Scores of black board members who represent the corporate elite made a bit of history Wednesday night as they were honored at the spectacular National Museum of African American History and Culture (NMAAHC) in Washington, D.C. BLACK ENTERPRISE saluted those listed on its just-released Registry of Corporate Directors, an exclusive club whose members serve on the boards of the nation’s largest publicly traded companies.

“It is our great pleasure to hold this special recognition ceremony for those at the highest level of corporate America and exemplars of consummate business leadership,” BE President and CEO Earl “Butch” Graves Jr. told the crowd of high-powered business and government leaders at this invitation-only gathering hosted by Bank of America, which has been included among BE’s Best Companies for Diversity and was praised by Graves for its culture of inclusion, including corporate governance.

“We look forward to members of our B.E. Registry continuing their individual and collective advocacy to make major companies better by creating fully inclusive environments. They realize that opportunity is the byproduct of corporate policies and practices related to hiring, training, and promotion of employees; procurement of suppliers; and philanthropic giving to charities and causes. So if you care about African Americans in senior management, more contracts for black-owned firms, or the allocation of more corporate dollars to charities, causes, and nonprofits that impact communities of color, then you must care about board diversity and must salute the value of these brilliant fiduciaries of shareholder value.”

Black directors in attendance represented such iconic corporations as Bank of America, American Airlines, Facebook, Northrop Grumman, WEC Energy, Boston Scientific, and Truist, the entity created recently by the merger of BB&T and SunTrust Bank.

For the seventh consecutive year, BE has unveiled its listing of blacks seated at the nation’s largest publicly traded companies. Graves revealed the configuration of this year’s list: 322 black corporate directors at 307 S&P 500 companies, a slight but noticeable increase from 308 at 316 index corporations in 2018. He also focused on the continued persistence of “imbalance in the boardroom” as the S&P 500 achieved the milestone of having 100% representation of white women on its boards while roughly 37% of that group do not have any black representation in their boardrooms.

The B.E. Registry, along with accompanying lists of companies with and without black board members, serves as one of the leading annual barometers on the state of diversity and inclusion in corporate governance. For more than a half decade, BE‘s data and analysis have been used by civil rights groups, government agencies, and corporate diversity advocacy organizations to change corporate board composition within entire sectors—most prominently Silicon Valley-based tech companies.

Bank of America director Lionel Nowell III

Other speakers at the event, which included Smithsonian Secretary and NMAAHC’s founding director Lonnie Bunch and Executive Leadership Council Chair Tonie Leatherberry, commented on the importance of this expanding phalanx of black guardians of shareholder value. In addition to citing the significance of black directors fittingly being saluted at “the world’s most diverse museum,” Bunch noted that NMAAHC was developed through corporate donations due, in large part, to the efforts of black directors like those being honored.

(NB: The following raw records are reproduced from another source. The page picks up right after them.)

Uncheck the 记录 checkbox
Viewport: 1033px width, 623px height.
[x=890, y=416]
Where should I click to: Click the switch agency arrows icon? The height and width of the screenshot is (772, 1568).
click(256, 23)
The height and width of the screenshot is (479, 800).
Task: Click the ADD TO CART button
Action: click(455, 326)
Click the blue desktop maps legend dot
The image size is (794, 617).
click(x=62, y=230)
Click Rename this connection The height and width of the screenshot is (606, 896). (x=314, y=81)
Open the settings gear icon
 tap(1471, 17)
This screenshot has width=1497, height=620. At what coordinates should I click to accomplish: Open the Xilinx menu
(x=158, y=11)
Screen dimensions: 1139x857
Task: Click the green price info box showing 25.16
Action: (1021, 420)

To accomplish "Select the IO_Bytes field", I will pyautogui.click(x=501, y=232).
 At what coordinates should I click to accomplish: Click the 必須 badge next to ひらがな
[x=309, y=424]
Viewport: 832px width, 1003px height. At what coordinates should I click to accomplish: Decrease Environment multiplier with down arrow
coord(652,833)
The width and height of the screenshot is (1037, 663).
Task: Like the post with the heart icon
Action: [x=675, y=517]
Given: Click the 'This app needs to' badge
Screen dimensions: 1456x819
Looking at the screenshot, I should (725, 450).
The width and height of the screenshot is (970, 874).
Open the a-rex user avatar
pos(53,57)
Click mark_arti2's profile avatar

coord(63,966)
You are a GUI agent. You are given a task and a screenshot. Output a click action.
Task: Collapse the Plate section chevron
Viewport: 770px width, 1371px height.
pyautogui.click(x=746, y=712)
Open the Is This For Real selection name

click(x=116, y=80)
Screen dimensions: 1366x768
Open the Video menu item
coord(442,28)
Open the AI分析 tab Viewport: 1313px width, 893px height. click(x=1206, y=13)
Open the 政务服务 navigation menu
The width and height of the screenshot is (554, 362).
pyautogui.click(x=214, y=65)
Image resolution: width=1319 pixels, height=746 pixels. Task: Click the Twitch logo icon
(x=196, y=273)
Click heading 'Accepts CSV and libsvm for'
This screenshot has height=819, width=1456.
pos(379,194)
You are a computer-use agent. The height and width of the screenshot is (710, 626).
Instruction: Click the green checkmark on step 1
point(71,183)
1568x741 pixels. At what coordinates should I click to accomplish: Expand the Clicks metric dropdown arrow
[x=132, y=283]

Leatherberry, who also serves as Deloitte’s board relations leader and foundation president, cited statistics from the 2018 Missing Pieces—which the leading accounting and consulting firm developed in conjunction with the Alliance for Board Diversity—as confirmation of the overwhelmingly positive impact of diverse boards. In addition to the report disclosing that the number of Fortune 500 companies with 40% diversity has doubled from 2012 and 2018, she also said it revealed that publicly traded corporations with racial and gender diversity greatly outperform peer companies that lack such inclusion in corporate governance.

In speaking at the event on behalf of the members of the B.E. Registry, Lionel Nowell III also underscored the importance of black directors. The former PepsiCo treasurer is one of two African American directors on Bank of America’s corporate board—the other, Carnival Corp. CEO Arnold Donald, appears on the cover of BE’s accompanying print issue. Nowell told those assembled that as corporate America continues to be transformed by business shifts that lead to corporate downsizing and realignments, black directors are needed to ensure that the pipeline of black senior managers and prospective c-suite leadership continues to flow.